Monday, September 30, 2013

Gontcharov Reviews van den Hoonaard

Igor Gontcharov, a fellow participant in last year's Ethics Rupture conference, reviews Will van den Hoonaard's Seduction of Ethics and explains its relation to the conference's "New Brunswick Declaration."

[Igor Gontcharov, “Methodological Crisis in the Social Sciences: The New Brunswick Declaration as a New Paradigm in Research Ethics Governance?” Transnational Legal Theory 4, no. 1 (2013): 146–156. doi:10.5235/20414005.4.1.146.]

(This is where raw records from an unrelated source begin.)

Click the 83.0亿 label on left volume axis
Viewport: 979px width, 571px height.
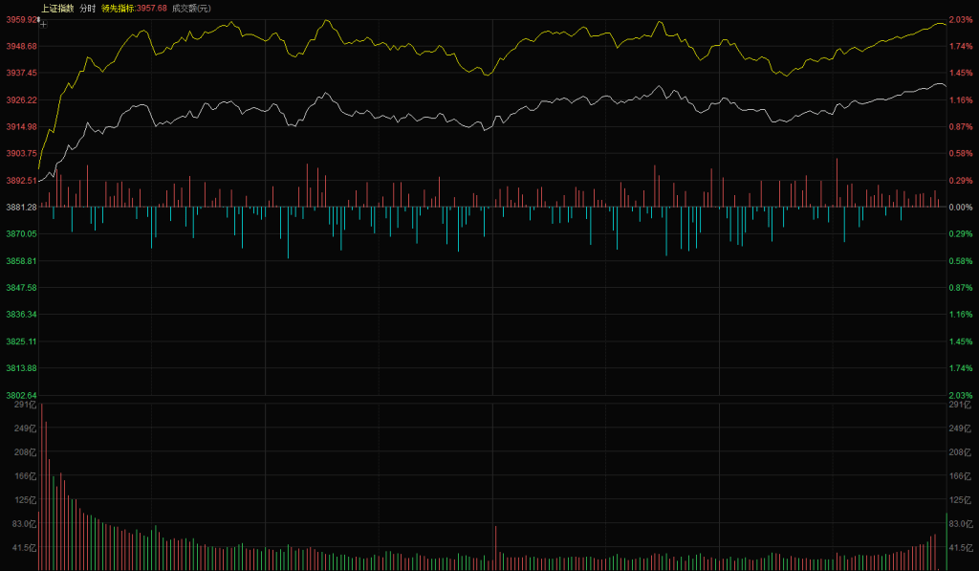[23, 523]
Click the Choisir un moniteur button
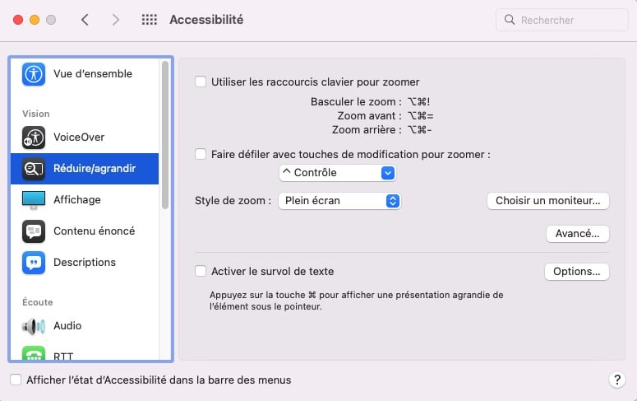The image size is (637, 401). pyautogui.click(x=547, y=201)
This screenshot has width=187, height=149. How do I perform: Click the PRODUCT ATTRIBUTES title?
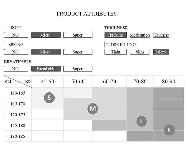[86, 14]
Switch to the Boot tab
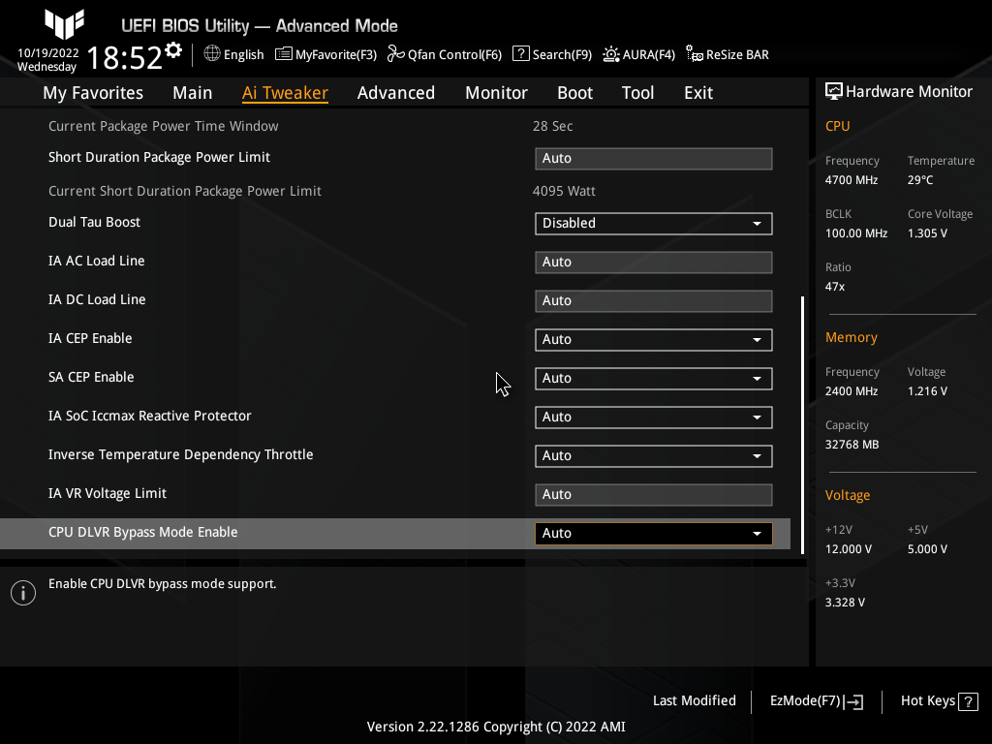992x744 pixels. coord(574,92)
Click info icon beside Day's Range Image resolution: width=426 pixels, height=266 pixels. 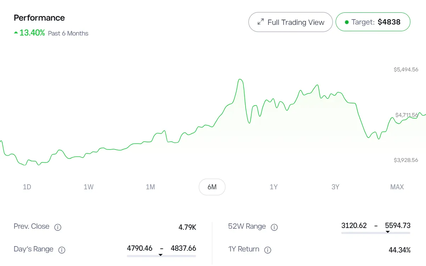click(x=62, y=250)
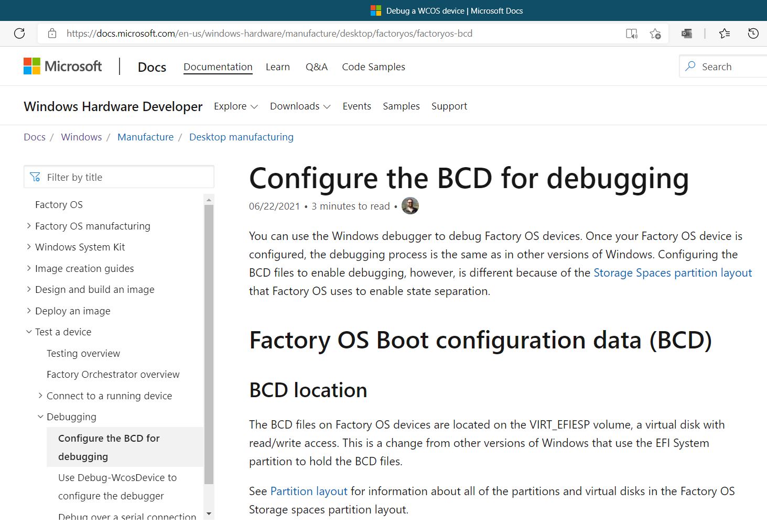Collapse the Test a device section

(29, 332)
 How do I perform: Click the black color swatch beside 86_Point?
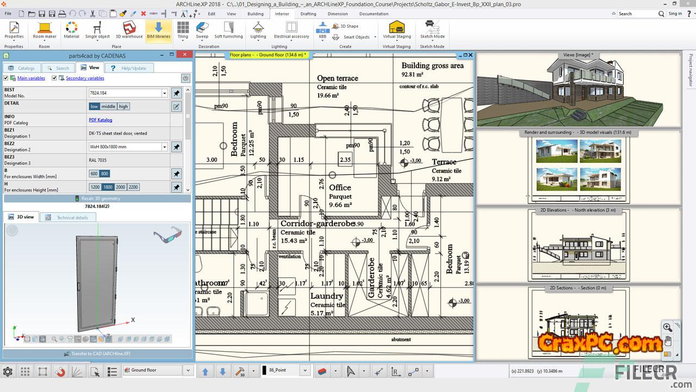click(x=265, y=370)
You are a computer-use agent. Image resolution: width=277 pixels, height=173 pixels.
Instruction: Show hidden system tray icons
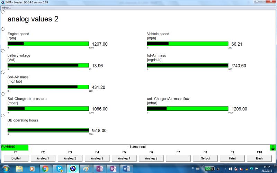[x=225, y=169]
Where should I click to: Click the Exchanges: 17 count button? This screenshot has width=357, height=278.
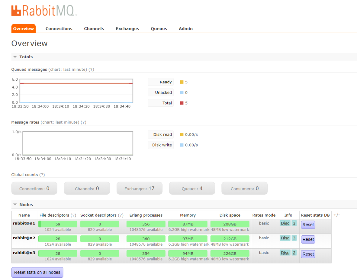139,188
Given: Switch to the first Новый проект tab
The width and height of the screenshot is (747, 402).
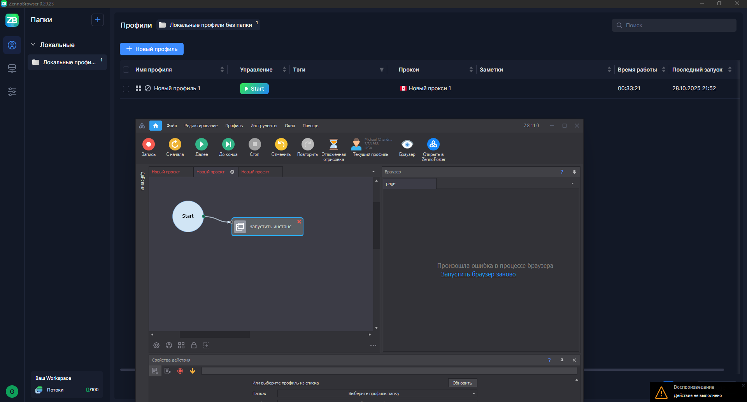Looking at the screenshot, I should point(166,172).
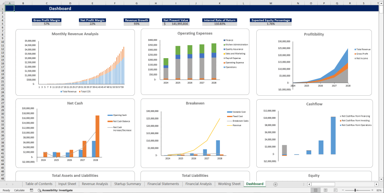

As I noted in my own review, The Seduction of Ethics is a pessimistic book, and Gontcharov agrees. "The question," he writes, "is no longer that of an alternative ethics review for the social sciences, but that of possible alternatives to ethics review." And he doesn't see that coming any time soon:

The problem no longer lies in the necessity of substantiating the claims of and problematising such phenomena as ethics creep or ethical imperialism. The regulatory capture has already occurred, and it is time to identify effective strategies to decolonise social scholarship. Since it has proven difficult to challenge the regulatory capture of the social sciences by offering historical and conceptual arguments, it is necessary to redraw the line of critique and let the data showing how ethics review affects the production of new knowledge speak for itself. Impact studies of ethics review are especially important, since there have been no unequivocal signs indicating that the calls for evidence-based regulation of ethics have been received by the regulators.

I'm not sure that's fair, at least for the United States. The 2011 ANRPM cites a fair number of empirical studies, and then uses them to justify a proposed reduction in multiple reviews and greater empowment of researchers to determine what projects need review. True, it has been close to two years since the comment period closed, and we haven't heard anything public from U.S. regulators. But at least we know they are listening.